Most image representations work with a bitmap with an RGB color space. An image is seen as a rectangle of pixels, and we assign a specific color to every pixel. A color is then represented as 3-tuple: where the first item of the tuple represents the intensity of red, the second one the intensity of green, and the last one the intensity of blue. An important note is that this is a representation of an image: there are other ones. Like for instance using vector graphics.
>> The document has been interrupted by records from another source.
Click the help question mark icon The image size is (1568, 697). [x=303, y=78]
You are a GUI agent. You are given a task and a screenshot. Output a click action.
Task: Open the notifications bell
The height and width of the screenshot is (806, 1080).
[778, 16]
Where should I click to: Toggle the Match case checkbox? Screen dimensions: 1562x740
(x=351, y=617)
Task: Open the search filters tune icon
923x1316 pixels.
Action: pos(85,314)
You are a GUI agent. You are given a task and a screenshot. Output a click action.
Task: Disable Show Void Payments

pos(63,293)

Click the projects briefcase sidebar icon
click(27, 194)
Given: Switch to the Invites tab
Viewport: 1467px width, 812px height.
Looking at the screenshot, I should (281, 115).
Furthermore there are other color-spaces as well.
This thus means that if we load an image into memory, we obtain a matrix with shape (h, w, 3)
with h
the height of the image (in pixels), and w
the width of the image (again in pixels).
Now numpy allows advanced indexing: we can construct a view by using image[:,:,0]
. This means that we construct a (h, w)
-shaped matrix, where for an item at index [i, j]
, we obtain the value that is placed at [i, j, 0]
in the original image. We thus obtain an image, that only takes the intensity of the red channel into account.
The same holds for image[:,:,1]
and image[:,:,2]
where we take respecively the green and blue channel into account. The representation uses floats where 1.0
means maximum intensity, and 0.0
means lowest intensity. For instance if (red, green, blue) = (1.0, 0.5, 0.0)
, this is a color that most people see as yellow.